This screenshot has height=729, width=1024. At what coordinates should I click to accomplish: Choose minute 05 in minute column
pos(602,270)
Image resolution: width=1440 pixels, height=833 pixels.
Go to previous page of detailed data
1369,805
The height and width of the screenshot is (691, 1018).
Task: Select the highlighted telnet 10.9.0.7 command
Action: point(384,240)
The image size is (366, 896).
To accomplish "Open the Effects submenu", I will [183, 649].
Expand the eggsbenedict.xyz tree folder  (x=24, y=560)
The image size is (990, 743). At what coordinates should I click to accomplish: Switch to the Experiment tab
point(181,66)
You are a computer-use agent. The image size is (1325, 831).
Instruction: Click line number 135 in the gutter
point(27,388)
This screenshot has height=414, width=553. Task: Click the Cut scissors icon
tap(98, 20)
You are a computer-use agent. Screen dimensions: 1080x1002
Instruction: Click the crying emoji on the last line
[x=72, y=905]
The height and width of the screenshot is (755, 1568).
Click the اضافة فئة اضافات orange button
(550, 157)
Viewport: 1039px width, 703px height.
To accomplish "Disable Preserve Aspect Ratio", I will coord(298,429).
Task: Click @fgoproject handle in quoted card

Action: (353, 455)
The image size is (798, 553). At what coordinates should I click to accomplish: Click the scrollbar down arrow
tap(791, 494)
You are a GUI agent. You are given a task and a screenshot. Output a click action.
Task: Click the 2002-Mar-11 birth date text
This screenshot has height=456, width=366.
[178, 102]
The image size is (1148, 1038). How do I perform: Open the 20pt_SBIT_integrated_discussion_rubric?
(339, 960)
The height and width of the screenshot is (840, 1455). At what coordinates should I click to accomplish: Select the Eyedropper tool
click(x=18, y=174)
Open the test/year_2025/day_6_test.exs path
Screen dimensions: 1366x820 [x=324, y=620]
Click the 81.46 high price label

Aufgabe:
Kannst du alle Zeilen oben in eine Markdown-Tabelle mit den Spalten „Nr.“ und „Zeile“ umwandeln und dabei Leerzeilen weglassen?

Ausgabe:
| Nr. | Zeile |
|---|---|
| 1 | This screenshot has height=729, width=1024. At what coordinates should I click to accomplish: Choose minute 05 in minute column |
| 2 | pos(602,270) |
| 3 | Image resolution: width=1440 pixels, height=833 pixels. |
| 4 | Go to previous page of detailed data |
| 5 | 1369,805 |
| 6 | The height and width of the screenshot is (691, 1018). |
| 7 | Task: Select the highlighted telnet 10.9.0.7 command |
| 8 | Action: point(384,240) |
| 9 | The image size is (366, 896). |
| 10 | To accomplish "Open the Effects submenu", I will [183, 649]. |
| 11 | Expand the eggsbenedict.xyz tree folder  (x=24, y=560) |
| 12 | The image size is (990, 743). At what coordinates should I click to accomplish: Switch to the Experiment tab |
| 13 | point(181,66) |
| 14 | You are a computer-use agent. The image size is (1325, 831). |
| 15 | Instruction: Click line number 135 in the gutter |
| 16 | point(27,388) |
| 17 | This screenshot has height=414, width=553. Task: Click the Cut scissors icon |
| 18 | tap(98, 20) |
| 19 | You are a computer-use agent. Screen dimensions: 1080x1002 |
| 20 | Instruction: Click the crying emoji on the last line |
| 21 | [x=72, y=905] |
| 22 | The height and width of the screenshot is (755, 1568). |
| 23 | Click the اضافة فئة اضافات orange button |
| 24 | (550, 157) |
| 25 | Viewport: 1039px width, 703px height. |
| 26 | To accomplish "Disable Preserve Aspect Ratio", I will coord(298,429). |
| 27 | Task: Click @fgoproject handle in quoted card |
| 28 | Action: (353, 455) |
| 29 | The image size is (798, 553). At what coordinates should I click to accomplish: Click the scrollbar down arrow |
| 30 | tap(791, 494) |
| 31 | You are a GUI agent. You are given a task and a screenshot. Output a click action. |
| 32 | Task: Click the 2002-Mar-11 birth date text |
| 33 | This screenshot has height=456, width=366. |
| 34 | [178, 102] |
| 35 | The image size is (1148, 1038). How do I perform: Open the 20pt_SBIT_integrated_discussion_rubric? |
| 36 | (339, 960) |
| 37 | The height and width of the screenshot is (840, 1455). At what coordinates should I click to accomplish: Select the Eyedropper tool |
| 38 | click(x=18, y=174) |
| 39 | Open the test/year_2025/day_6_test.exs path |
| 40 | Screen dimensions: 1366x820 [x=324, y=620] |
| 41 | Click the 81.46 high price label |